The German parliament amended two laws on June 10th granting enhanced surveillance powers to segments of the federal police and intelligence services.

Germany’s New Surveillance Laws Raise Privacy Concerns

They allow the use of spyware to hack into phones and computers circumventing encryption used by messaging applications such as WhatsApp and Signal, raising concerns about the right to privacy.

The new federal police law allows interception of communications of “persons against whom no suspicion of a crime has yet been established and therefore no criminal procedure measure can yet be ordered”. This fails to ensure the necessary protection against unjustified and arbitrary interference in people’s privacy, required under international law. Human Rights Watch and the United Nations have pointed out the importance of encryption and anonymity for data protection and the right to privacy.

The government argues that new legislation is needed to keep up with technological developments and claims the new powers are to help federal police stifle human trafficking and undocumented migration. But as several branches of the German police force and intelligence are facing allegations of infiltration by right wing extremists, privacy concerns are ever more sensitive. Since 2018 the contents of several racist chatgroups among officers have become public, which just this month led the state of Hesse to disband one of its most elite special units. From 2018 onward, private addresses of public figures speaking out against racism had been accessed from police computers in Hesse resulting in direct threats by right wing groups.

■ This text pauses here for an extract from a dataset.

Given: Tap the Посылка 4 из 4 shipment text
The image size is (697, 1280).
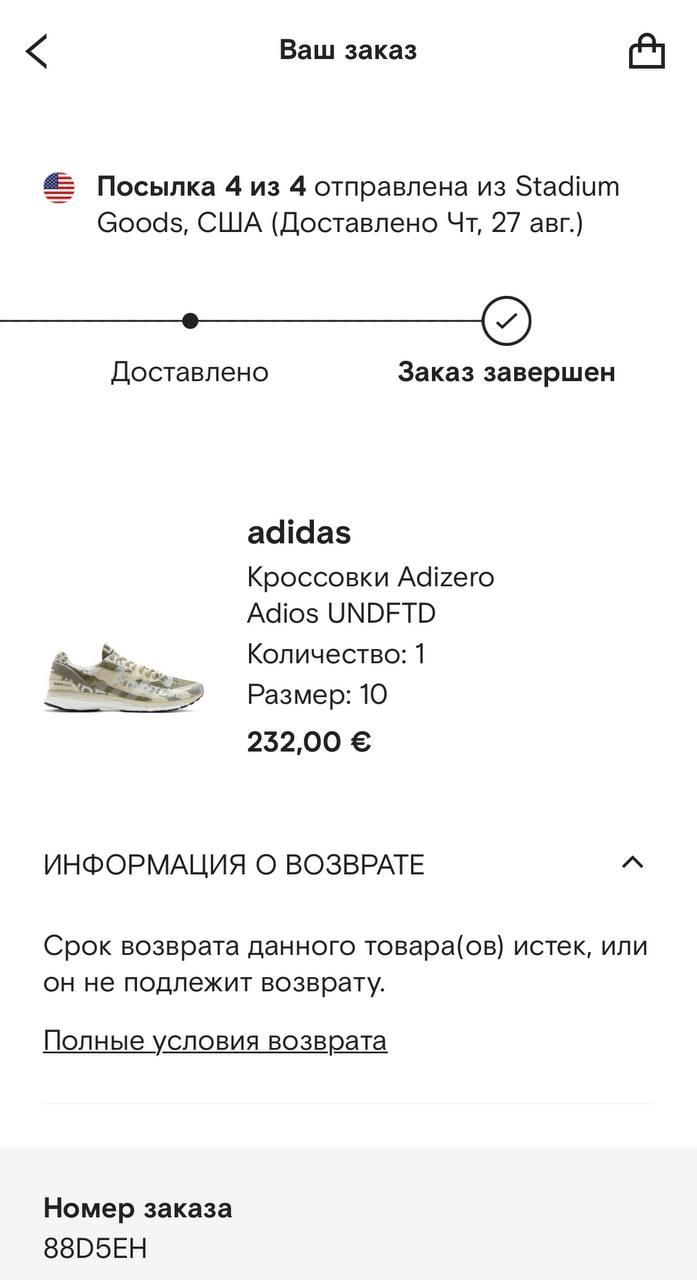Looking at the screenshot, I should click(201, 187).
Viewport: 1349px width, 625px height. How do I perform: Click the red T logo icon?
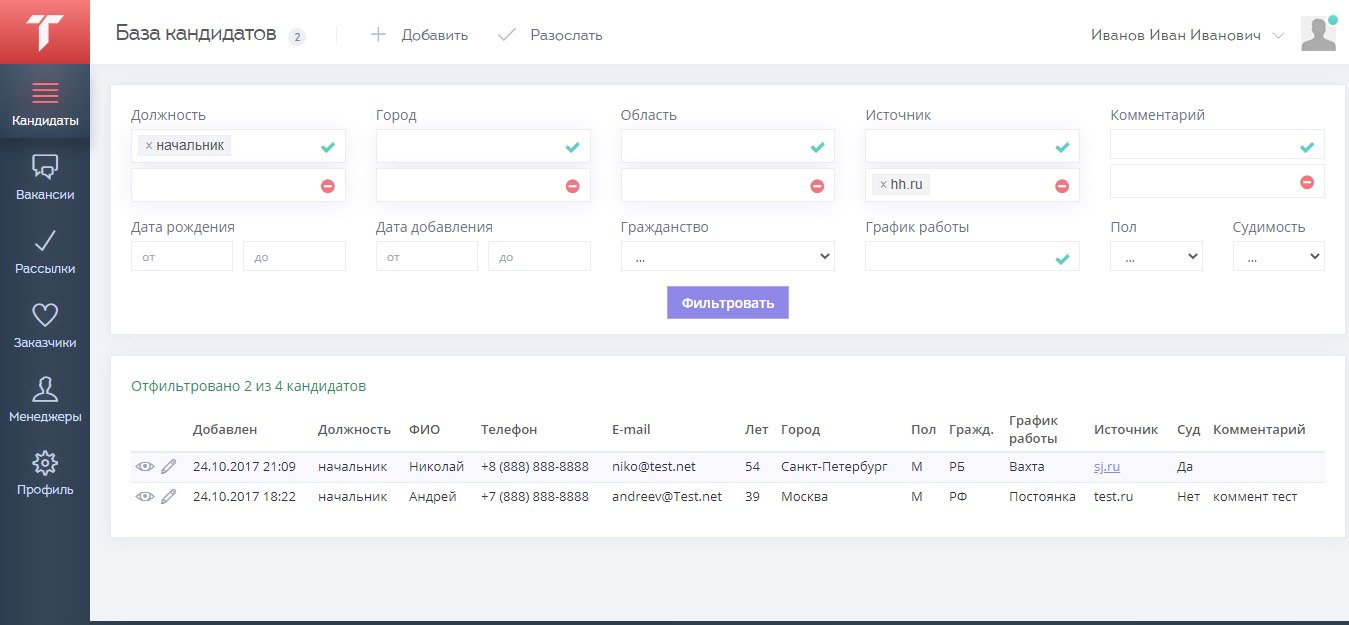[45, 32]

Allowing police even greater access to private information in the name of tackling migration creates deeper risks of abuse. In 2008, the German Constitutional Court struck down the use of spyware by defining a “right to ensured confidentiality and integrity of information technology systems.” But the government’s new measures push the limits of surveillance. A 2017 law boosting another intelligence agency’s surveillance power is currently under review by the Constitutional Court. By abusing security vulnerabilities in devices to plant spyware, Germany’s government makes digital communication less secure – and more vulnerable to attacks. Civil society organizations, opposition parties, and even senior members of the ruling coalition have publicly condemned the new laws.

The government should retract them before they enter into force to prevent digital communications from becoming insecure and endangering the rights of users.